Preparation and application of rifamycin-capped (3-(2-O-β-cyclodextrin)-2-hydroxypropoxy)-propylsilyl-appended silica particles as chiral stationary phase for high-performance liquid chromatography

Rifamycin-capped (3-(2-O-β-cyclodextrin)-2-hydroxypropoxy)-propylsilyl-appended silica particles (RCD-HPS), a new type of substituted β-cyclodextrin-bonded chiral stationary phase (CSP) for high-performance liquid chromatography (HPLC), have been synthesized by the treatment of bromoacetate-substituted-(3-(2-O-β-cyclodextrin)-2-hydroxypropoxy)-propylsilyl-appended silica particles (BACD-HPS) with rifamycin SV in anhydrous acetonitrile.
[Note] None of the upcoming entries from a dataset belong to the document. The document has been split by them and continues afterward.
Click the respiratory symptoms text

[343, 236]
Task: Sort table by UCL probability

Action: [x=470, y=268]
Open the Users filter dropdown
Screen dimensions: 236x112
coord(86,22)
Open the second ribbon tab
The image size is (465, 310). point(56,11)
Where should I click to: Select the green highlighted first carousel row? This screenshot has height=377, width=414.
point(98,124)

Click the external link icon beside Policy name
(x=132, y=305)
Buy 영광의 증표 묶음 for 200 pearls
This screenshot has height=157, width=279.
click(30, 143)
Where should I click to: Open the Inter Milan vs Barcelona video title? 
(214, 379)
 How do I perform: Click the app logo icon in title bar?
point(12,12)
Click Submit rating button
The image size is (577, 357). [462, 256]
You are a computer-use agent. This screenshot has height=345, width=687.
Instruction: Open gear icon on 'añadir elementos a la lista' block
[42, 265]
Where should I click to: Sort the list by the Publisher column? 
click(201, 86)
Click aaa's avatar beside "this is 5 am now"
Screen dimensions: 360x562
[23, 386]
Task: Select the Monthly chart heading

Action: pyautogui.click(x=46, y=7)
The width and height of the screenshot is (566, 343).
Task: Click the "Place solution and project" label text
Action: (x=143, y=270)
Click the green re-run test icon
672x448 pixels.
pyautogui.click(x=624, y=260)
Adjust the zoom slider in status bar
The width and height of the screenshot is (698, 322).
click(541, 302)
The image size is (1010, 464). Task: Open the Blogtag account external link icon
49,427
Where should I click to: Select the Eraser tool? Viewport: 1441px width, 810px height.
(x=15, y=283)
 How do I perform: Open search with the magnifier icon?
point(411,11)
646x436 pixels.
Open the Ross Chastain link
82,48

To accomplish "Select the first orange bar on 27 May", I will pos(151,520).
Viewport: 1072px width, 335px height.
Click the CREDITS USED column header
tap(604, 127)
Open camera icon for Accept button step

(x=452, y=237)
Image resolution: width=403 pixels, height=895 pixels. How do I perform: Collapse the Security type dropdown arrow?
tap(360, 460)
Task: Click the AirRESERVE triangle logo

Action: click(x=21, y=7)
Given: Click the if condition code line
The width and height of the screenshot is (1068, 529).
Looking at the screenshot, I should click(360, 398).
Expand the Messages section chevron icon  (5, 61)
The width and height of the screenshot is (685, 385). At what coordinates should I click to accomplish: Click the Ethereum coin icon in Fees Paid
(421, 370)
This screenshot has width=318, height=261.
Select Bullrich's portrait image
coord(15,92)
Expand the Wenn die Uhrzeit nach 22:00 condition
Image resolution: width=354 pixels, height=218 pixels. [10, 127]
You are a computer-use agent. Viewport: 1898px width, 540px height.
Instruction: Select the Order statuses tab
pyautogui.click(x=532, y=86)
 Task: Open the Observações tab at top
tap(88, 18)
The stationary phase is characterized by means of elemental analysis and Fourier-transform infrared spectroscopy. This new CSP has a chiral selector with two recognition sites: rifamycin and β-cyclodextrin (β-CD). The chromatographic behavior of RCD-HPS was studied with several disubstituted benzenes and some chiral drug compounds under reversed-phase HPLC mobile phase conditions. The results show that RCD-HPS has excellent selectivity for the separation of aromatic positional isomers and enantiomers of chiral compounds due to the cooperative functioning of rifamycin and β-CD.